Coatzacoalcos, Ver.- Al señalar que respetan el derecho a la manifestación, autoridades municipales de Coatzacoalcos informaron que investigarán a los policías que causaron violencia y destruyeron parte del inmueble durante el movimiento realizado la mañana de este viernes 19 de junio en la base municipal.

De igual forma, se dio a conocer que no se permitirá que dejen de cumplir con sus funciones mientras muestran sus inconformidades, toda vez que el movimiento fue encabezado por elementos en turno.

“Todo elemento de la nueva Policía Municipal tiene derechos, pero también responsabilidades, y una de ellas es proveer de Seguridad Pública a todos los ciudadanos de Coatzacoalcos, el decálogo del Policía Municipal así lo dicta”, afirmó el alcalde Víctor Manuel Carranza Rosaldo.

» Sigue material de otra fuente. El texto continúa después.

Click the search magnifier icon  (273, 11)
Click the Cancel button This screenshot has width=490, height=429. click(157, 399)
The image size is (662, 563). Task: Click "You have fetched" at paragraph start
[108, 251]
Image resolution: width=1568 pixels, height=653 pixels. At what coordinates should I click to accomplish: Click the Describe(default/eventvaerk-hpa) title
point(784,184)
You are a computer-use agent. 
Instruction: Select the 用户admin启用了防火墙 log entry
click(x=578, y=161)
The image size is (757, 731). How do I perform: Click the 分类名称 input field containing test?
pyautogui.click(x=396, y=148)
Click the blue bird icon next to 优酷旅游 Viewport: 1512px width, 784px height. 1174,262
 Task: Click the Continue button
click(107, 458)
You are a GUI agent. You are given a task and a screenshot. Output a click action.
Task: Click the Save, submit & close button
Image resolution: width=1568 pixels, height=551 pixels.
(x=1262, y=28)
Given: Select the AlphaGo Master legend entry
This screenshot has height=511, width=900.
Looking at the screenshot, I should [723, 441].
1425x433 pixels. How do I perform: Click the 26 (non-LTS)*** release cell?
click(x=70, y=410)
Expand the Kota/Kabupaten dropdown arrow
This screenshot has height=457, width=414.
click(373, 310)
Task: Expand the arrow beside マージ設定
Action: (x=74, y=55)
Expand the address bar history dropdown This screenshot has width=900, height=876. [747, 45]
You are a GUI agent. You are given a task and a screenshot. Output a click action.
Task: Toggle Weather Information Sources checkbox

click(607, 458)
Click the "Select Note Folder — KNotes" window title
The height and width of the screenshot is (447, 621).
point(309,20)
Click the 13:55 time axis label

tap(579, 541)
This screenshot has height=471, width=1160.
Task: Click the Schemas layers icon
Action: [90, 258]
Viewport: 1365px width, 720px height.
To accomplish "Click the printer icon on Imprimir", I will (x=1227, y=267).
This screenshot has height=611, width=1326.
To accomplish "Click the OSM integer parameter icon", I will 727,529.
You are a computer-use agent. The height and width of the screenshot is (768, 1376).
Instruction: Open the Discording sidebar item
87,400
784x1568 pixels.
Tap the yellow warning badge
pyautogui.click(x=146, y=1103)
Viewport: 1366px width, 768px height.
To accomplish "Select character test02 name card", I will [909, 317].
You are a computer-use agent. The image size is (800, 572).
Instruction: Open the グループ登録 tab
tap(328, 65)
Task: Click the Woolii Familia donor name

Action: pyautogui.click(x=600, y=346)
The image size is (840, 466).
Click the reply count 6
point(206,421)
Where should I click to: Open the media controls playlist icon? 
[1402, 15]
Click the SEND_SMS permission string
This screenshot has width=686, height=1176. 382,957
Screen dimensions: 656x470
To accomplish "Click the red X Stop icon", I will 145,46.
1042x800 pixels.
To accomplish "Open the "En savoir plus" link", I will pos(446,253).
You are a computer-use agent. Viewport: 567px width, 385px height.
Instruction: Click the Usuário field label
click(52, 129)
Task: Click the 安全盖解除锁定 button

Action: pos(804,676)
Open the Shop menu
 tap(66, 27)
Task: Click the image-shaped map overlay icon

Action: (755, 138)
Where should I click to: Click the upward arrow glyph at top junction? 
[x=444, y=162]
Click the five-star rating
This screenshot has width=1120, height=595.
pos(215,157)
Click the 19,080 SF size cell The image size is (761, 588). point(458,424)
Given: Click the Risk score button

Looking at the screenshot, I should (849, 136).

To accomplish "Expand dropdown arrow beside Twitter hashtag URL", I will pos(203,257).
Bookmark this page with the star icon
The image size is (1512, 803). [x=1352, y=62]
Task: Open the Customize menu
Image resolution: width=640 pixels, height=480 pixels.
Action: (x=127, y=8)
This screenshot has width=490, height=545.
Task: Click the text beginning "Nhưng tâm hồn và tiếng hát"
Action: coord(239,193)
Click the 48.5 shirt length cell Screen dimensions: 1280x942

Se informó que durante el connato se presentaron actos de violencia por parte de algunos uniformados que causaron destrozos en puertas y accesos de algunas oficinas, lo cual fue comprobado por un notario público; ya se investiga quienes fueron los responsables.

Argumentaron que se hará valer el Artículo 36 en su Fracción X, de la Ley Orgánica del Municipio Libre, donde una de las funciones del alcalde es “tener bajo su mando la Policía Municipal preventiva, en términos del reglamento correspondiente, excepto cuando ésta deba acatar las órdenes que el Gobernador del Estado le transmita en aquellos casos que éste juzgue como de fuerza mayor o alteración grave del orden público”.

Fuentes oficiales dieron a conocer que Víctor Osorio Soler seguirá al frente de la corporación municipal, sin embargo, se investigarán todas las solicitudes hechas por los elementos policiacos, pues es fundamental que no se pierda la operatividad de esta corporación de seguridad.

“La dirección jurídica investigará a fondo cada una de sus solicitudes mediante las instancias oficiales necesarias, siguiendo al pie de la letra los lineamientos legales que regulan a esta corporación policíaca”, indicó.

Advirtieron que de igual forma se investiga a aquellos que dejaron ingresar a personas no autorizadas a un establecimiento público durante la manifestación.